THE REQUEST — Count the lines in the records below that contain the string "with", and give only that number.

________________

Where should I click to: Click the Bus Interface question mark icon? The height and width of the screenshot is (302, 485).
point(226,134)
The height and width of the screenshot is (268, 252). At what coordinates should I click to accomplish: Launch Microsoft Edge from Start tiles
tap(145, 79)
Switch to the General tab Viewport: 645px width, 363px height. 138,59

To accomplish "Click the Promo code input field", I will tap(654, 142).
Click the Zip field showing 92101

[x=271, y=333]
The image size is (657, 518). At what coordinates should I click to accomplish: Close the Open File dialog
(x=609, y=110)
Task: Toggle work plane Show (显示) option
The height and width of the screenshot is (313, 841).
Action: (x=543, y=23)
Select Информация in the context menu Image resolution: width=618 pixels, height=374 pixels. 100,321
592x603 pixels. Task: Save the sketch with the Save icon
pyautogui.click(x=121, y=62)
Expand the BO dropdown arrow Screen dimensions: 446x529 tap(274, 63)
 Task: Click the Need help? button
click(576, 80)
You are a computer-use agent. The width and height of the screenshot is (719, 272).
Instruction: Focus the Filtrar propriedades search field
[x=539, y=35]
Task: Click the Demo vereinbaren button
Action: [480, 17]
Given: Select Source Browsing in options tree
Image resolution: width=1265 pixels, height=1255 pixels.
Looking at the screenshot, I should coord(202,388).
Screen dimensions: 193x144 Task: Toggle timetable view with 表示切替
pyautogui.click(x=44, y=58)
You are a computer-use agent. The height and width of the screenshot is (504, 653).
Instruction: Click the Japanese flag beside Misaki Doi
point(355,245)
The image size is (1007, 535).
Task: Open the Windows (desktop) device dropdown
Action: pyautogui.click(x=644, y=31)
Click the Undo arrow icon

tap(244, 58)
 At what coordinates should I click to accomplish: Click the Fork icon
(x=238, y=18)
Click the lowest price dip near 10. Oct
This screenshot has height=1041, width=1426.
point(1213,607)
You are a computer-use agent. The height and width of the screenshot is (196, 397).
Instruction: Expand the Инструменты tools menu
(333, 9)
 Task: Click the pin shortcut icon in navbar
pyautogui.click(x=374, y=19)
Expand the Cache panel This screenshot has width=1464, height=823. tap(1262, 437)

________________

ANSWER TO THIS EXERCISE — 2